Por Gerardo Reyes Vaca
| Lo había despertado una pierna de mujer, menuda e independiente, como una aleta, alrededor de su cintura. Tenía casi cuarenta y las carnes algo flojas, pero poco le importaba porque había pasado la noche montando el mundo. No por cierto un mundo azul, lleno de tierra y agua, sino más bien uno guerrero y rojo, suavizado por una lenta savia que corría de adentro hacia afuera como miel o lava. Un rayo de luz escurridizo había atravesado ya las cortinas de terciopelo. Vista así, a la luz reveladora de las diez de la mañana, aquella pierna le parecía una mercancía salida de una carnicería cualquiera, dispuesta para un banquete de ocasión.
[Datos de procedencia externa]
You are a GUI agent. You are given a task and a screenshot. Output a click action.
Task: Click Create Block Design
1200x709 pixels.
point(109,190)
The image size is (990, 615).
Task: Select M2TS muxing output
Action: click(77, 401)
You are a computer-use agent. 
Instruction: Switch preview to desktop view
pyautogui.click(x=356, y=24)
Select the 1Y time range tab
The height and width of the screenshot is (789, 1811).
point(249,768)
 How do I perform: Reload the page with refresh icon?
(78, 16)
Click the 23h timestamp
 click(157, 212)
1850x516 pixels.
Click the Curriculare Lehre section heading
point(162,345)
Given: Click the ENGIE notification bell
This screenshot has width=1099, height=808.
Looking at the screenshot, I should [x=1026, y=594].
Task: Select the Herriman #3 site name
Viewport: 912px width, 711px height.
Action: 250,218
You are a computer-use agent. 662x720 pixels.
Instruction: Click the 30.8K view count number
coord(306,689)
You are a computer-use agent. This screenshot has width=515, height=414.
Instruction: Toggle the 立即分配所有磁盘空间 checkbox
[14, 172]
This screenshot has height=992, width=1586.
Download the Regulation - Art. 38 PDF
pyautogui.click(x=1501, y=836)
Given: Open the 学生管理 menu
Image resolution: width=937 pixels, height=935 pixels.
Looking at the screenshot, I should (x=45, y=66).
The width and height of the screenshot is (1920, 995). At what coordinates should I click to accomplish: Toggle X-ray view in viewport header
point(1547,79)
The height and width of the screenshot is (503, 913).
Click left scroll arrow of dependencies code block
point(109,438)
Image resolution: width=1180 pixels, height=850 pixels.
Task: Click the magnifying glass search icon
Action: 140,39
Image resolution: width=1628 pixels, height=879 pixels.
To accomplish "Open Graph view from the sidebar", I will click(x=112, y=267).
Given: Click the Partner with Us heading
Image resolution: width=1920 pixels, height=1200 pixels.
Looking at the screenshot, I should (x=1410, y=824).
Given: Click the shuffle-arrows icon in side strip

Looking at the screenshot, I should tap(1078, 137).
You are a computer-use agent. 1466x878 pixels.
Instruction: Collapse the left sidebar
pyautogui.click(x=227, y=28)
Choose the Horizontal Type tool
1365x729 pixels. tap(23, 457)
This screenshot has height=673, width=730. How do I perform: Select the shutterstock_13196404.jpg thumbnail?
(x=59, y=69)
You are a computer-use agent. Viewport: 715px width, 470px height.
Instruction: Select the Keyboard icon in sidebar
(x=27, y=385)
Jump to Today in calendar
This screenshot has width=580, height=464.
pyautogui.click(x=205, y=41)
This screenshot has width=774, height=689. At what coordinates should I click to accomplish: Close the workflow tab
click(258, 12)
Eso o un miembro suelto de maniquí, como aquellos que los modistas en fuga dejan a su paso en los locales vacíos. Y, sin embargo, su peso era el peso de una pierna, leve y reconfortante. Pensó en quitársela de encima, tomar sus pantalones, quizá dejar algunos billetes como propina para asegurar futuros encuentros y salir a caminar la calle. Afuera ya habrían abierto las panaderías, las carnicerías y los locales abandonados por modistas en fuga, uno que otro mendigo andaría estirando la mano y perros, gatos y otras criaturas nocturnas caminarían, como él, soñolientos y agotados bajo el sol de julio. Pensaba en todo esto, pero sin moverse un centímetro en aquella cama. Para cuando terminó de decidirse, la pierna ya no estaba. Entonces se sobresaltó. ¿Había sido todo un sueño? Sus pantalones seguían en el suelo y las sábanas revueltas. Seguramente aquellos pensamientos de salir de la cama para andar la calle lo habían agotado. Sí, eso debía ser. Por eso no se enteró de cuándo o cómo aquella pierna abandonó el cuarto. Esta vez se levantó sin gran esfuerzo, se puso los pantalones y antes de salir de aquel cuartucho, en busca del mundo azul que lo ahoga y lo hace morder el polvo, recoge unos billetes y una nota de la mesita de noche que dice:
– Por si vuelvo.
Aquella pierna, larga y juguetona, aún en la frontera de sus cuarenta años, había descubierto quién era el carnicero y quién la mercancía. Y amargo, salió a la calle a caminar como los perros, sin rumbo.